■ **Task directions**
Copy out, verbatim, the part of the data from the line with "The height and width of the screenshot is (951, 1982)." up to and including the line with "point(1148,105)". Give only those lines.

■ **Data to process**
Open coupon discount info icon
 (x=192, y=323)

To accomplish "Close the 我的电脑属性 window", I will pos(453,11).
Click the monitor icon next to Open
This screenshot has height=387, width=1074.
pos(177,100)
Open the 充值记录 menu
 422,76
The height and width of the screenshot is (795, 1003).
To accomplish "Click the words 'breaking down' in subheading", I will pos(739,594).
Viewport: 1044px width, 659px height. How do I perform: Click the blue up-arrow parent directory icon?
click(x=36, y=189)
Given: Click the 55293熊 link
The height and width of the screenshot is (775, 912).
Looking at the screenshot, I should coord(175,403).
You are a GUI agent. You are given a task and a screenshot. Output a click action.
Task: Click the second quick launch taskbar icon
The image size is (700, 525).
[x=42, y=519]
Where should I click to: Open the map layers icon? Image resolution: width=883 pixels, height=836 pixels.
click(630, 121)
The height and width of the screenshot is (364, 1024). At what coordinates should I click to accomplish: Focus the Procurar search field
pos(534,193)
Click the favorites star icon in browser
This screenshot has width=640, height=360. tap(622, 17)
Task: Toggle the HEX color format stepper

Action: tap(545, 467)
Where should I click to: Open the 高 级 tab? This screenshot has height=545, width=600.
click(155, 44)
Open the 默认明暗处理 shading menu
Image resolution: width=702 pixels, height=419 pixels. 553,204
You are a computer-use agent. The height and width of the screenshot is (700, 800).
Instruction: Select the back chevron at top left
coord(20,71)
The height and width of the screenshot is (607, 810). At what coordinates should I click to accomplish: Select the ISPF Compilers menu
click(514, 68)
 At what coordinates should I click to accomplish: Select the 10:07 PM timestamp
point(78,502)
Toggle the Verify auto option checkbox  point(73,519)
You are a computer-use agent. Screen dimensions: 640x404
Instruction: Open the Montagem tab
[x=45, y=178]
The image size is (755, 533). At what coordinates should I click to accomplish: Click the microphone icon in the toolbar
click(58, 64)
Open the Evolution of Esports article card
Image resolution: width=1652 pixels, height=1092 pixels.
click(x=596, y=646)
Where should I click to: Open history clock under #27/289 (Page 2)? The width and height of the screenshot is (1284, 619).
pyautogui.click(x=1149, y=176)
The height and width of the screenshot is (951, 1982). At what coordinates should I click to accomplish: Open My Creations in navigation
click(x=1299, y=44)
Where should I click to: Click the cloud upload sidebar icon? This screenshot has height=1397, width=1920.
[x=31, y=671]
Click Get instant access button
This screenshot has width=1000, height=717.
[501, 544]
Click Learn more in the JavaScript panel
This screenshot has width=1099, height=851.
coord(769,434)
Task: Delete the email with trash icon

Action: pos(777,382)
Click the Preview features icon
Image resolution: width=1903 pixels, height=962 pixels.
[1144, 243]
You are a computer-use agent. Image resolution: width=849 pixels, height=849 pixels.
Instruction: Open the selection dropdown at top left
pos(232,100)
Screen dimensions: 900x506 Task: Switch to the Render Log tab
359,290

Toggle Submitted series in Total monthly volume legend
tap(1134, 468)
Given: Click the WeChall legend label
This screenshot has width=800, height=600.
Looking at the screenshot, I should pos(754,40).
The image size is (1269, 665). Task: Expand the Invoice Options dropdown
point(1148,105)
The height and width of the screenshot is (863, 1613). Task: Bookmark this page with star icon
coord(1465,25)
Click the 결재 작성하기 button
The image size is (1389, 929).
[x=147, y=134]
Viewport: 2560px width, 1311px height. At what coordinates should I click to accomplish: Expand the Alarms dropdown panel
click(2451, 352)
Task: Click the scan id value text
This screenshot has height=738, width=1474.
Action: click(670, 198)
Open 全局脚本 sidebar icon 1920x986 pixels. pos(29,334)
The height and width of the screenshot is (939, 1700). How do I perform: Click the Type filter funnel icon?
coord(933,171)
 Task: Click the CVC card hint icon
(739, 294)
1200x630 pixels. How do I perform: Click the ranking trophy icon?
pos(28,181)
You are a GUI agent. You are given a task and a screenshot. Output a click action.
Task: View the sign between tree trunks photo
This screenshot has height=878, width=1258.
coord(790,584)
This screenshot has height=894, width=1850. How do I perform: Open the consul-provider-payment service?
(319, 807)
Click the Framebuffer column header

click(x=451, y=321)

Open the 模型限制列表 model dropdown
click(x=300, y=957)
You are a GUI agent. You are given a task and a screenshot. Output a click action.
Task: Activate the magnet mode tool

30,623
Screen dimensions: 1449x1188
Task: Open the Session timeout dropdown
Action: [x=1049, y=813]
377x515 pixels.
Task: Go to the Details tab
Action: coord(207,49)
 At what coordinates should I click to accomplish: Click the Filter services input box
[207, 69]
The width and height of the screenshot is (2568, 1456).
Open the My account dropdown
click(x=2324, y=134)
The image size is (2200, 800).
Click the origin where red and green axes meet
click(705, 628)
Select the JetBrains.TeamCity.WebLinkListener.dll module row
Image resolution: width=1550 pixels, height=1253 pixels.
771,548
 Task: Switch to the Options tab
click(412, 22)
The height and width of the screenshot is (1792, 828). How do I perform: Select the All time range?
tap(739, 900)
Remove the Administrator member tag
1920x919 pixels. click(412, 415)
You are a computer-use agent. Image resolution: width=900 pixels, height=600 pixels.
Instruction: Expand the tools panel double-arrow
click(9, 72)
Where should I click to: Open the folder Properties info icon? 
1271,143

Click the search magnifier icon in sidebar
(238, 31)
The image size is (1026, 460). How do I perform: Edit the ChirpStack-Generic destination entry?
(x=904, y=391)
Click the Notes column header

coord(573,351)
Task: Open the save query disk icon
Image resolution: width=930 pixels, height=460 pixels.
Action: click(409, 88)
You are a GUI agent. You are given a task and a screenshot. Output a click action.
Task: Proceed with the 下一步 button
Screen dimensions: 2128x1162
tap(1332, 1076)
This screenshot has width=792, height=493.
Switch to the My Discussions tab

■ **In response**
The height and width of the screenshot is (951, 1982). At what coordinates should I click to accomplish: Open My Creations in navigation
click(x=1299, y=44)
Where should I click to: Click the cloud upload sidebar icon? This screenshot has height=1397, width=1920.
[x=31, y=671]
Click Get instant access button
This screenshot has width=1000, height=717.
[501, 544]
Click Learn more in the JavaScript panel
This screenshot has width=1099, height=851.
coord(769,434)
Task: Delete the email with trash icon

Action: pos(777,382)
Click the Preview features icon
Image resolution: width=1903 pixels, height=962 pixels.
[1144, 243]
You are a computer-use agent. Image resolution: width=849 pixels, height=849 pixels.
Instruction: Open the selection dropdown at top left
pos(232,100)
Screen dimensions: 900x506 Task: Switch to the Render Log tab
359,290

Toggle Submitted series in Total monthly volume legend
tap(1134, 468)
Given: Click the WeChall legend label
This screenshot has width=800, height=600.
Looking at the screenshot, I should pos(754,40).
The image size is (1269, 665). Task: Expand the Invoice Options dropdown
point(1148,105)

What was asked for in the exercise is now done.